==== Supplied data

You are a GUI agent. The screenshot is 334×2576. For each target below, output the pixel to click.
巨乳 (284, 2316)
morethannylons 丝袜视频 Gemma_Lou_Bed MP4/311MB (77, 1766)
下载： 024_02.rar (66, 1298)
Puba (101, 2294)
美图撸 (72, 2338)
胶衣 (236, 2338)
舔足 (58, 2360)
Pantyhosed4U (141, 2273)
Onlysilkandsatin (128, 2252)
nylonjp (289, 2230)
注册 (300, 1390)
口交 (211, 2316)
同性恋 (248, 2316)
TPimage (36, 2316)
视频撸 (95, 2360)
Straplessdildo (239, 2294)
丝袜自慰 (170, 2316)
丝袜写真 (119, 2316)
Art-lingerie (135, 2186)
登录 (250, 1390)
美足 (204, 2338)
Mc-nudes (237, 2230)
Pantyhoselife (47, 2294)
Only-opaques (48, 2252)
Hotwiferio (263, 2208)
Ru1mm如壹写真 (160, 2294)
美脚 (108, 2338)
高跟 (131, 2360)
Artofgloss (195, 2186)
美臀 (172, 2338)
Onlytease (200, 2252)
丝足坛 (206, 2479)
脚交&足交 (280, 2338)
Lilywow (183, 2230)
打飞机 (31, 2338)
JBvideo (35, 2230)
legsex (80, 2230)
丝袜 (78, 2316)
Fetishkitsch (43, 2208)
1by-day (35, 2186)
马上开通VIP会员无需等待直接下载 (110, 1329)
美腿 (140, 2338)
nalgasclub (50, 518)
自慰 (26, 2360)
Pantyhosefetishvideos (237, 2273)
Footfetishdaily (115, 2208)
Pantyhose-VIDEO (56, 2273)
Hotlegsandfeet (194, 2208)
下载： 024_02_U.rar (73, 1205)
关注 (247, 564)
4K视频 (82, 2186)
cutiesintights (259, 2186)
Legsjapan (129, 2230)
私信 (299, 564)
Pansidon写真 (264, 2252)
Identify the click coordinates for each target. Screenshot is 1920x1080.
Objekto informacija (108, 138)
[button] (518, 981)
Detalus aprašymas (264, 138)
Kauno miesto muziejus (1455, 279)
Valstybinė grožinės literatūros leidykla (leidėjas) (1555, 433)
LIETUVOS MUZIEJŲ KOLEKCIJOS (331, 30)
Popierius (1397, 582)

========

* _Work to complete_
When transcribing the data, keep every line exactly as it is.

* _Exercise output_
You are a GUI agent. The screenshot is 334×2576. For each target below, output the pixel to click.
巨乳 (284, 2316)
morethannylons 丝袜视频 Gemma_Lou_Bed MP4/311MB (77, 1766)
下载： 024_02.rar (66, 1298)
Puba (101, 2294)
美图撸 (72, 2338)
胶衣 (236, 2338)
舔足 (58, 2360)
Pantyhosed4U (141, 2273)
Onlysilkandsatin (128, 2252)
nylonjp (289, 2230)
注册 (300, 1390)
口交 (211, 2316)
同性恋 (248, 2316)
TPimage (36, 2316)
视频撸 (95, 2360)
Straplessdildo (239, 2294)
丝袜自慰 (170, 2316)
丝袜写真 (119, 2316)
Art-lingerie (135, 2186)
登录 (250, 1390)
美足 (204, 2338)
Mc-nudes (237, 2230)
Pantyhoselife (47, 2294)
Only-opaques (48, 2252)
Hotwiferio (263, 2208)
Ru1mm如壹写真 (160, 2294)
美脚 (108, 2338)
高跟 (131, 2360)
Artofgloss (195, 2186)
美臀 (172, 2338)
Onlytease (200, 2252)
丝足坛 (206, 2479)
脚交&足交 (280, 2338)
Lilywow (183, 2230)
打飞机 (31, 2338)
JBvideo (35, 2230)
legsex (80, 2230)
丝袜 (78, 2316)
Fetishkitsch (43, 2208)
1by-day (35, 2186)
马上开通VIP会员无需等待直接下载 (110, 1329)
美腿 (140, 2338)
nalgasclub (50, 518)
自慰 (26, 2360)
Pantyhosefetishvideos (237, 2273)
Footfetishdaily (115, 2208)
Pantyhose-VIDEO (56, 2273)
Hotlegsandfeet (194, 2208)
下载： 024_02_U.rar (73, 1205)
关注 (247, 564)
4K视频 (82, 2186)
cutiesintights (259, 2186)
Legsjapan (129, 2230)
私信 (299, 564)
Pansidon写真 (264, 2252)
Identify the click coordinates for each target. Screenshot is 1920x1080.
Objekto informacija (108, 138)
[button] (518, 981)
Detalus aprašymas (264, 138)
Kauno miesto muziejus (1455, 279)
Valstybinė grožinės literatūros leidykla (leidėjas) (1555, 433)
LIETUVOS MUZIEJŲ KOLEKCIJOS (331, 30)
Popierius (1397, 582)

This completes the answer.